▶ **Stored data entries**
#####
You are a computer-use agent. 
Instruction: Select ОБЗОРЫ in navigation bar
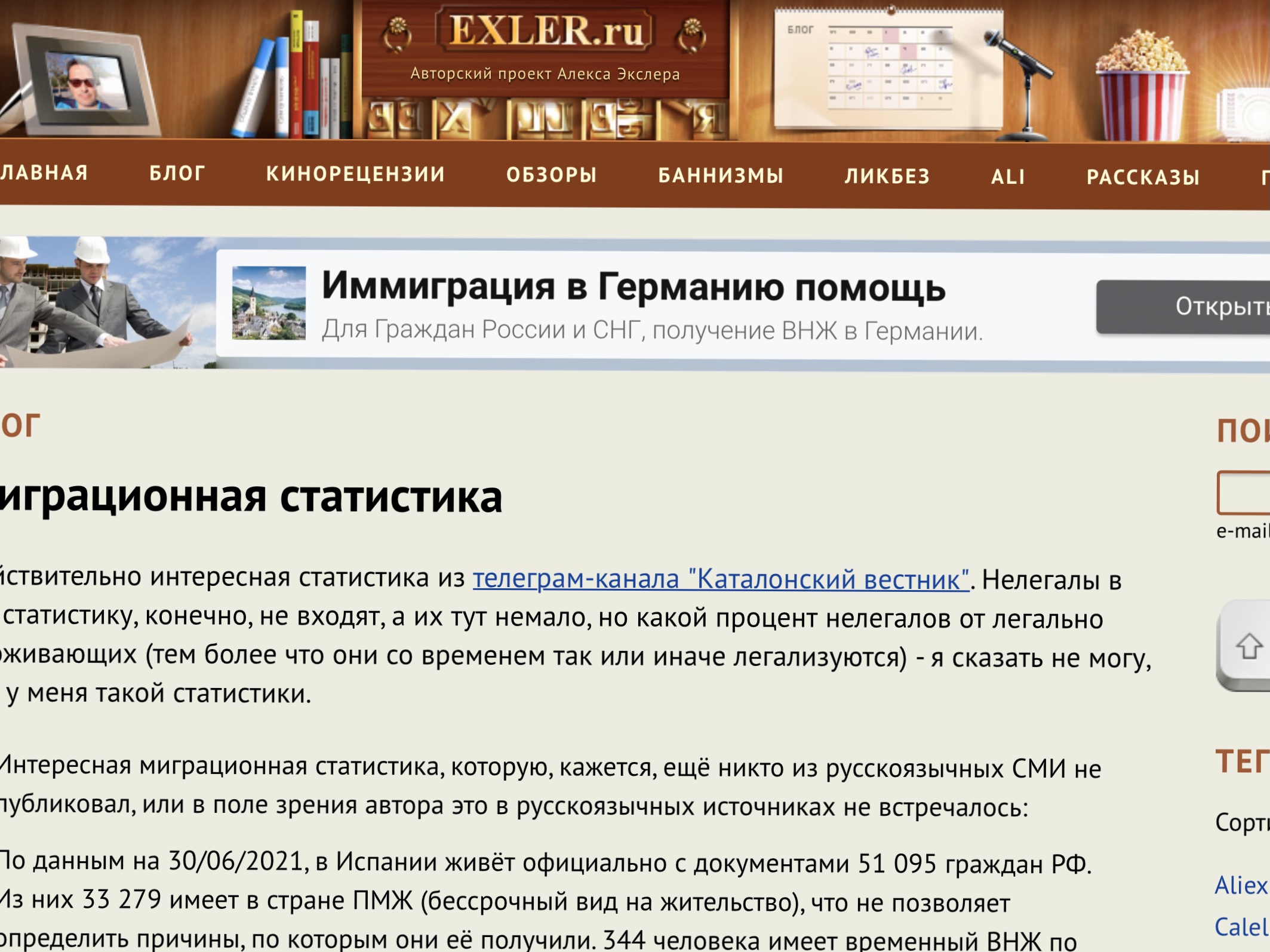point(552,175)
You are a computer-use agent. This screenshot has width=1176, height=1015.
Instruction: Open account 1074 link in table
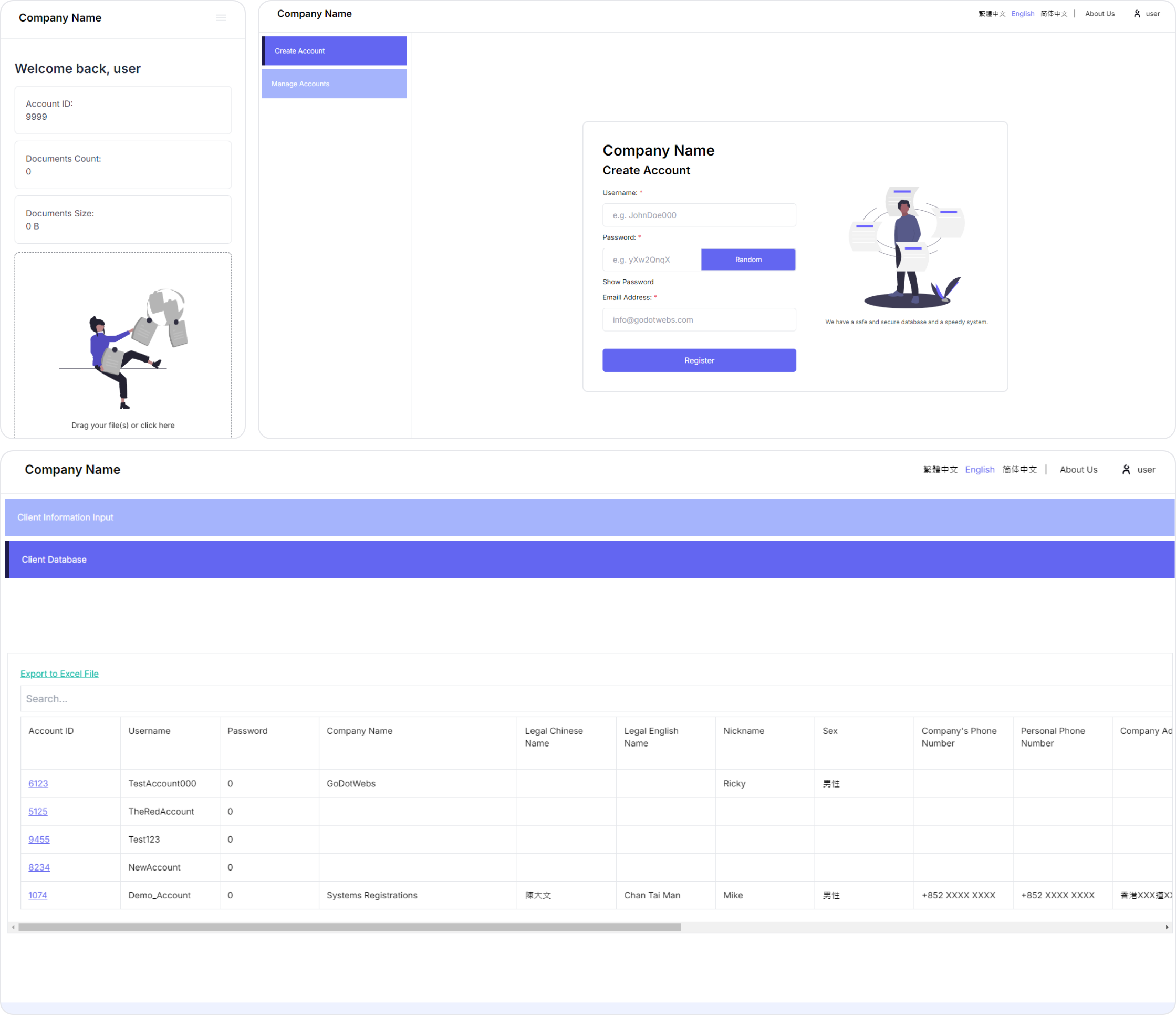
#####
Reproduce all lines above exactly. Leave the images out.

You are a computer-use agent. 
Instruction: Select ОБЗОРЫ in navigation bar
point(552,175)
You are a computer-use agent. This screenshot has width=1176, height=1015.
Instruction: Open account 1074 link in table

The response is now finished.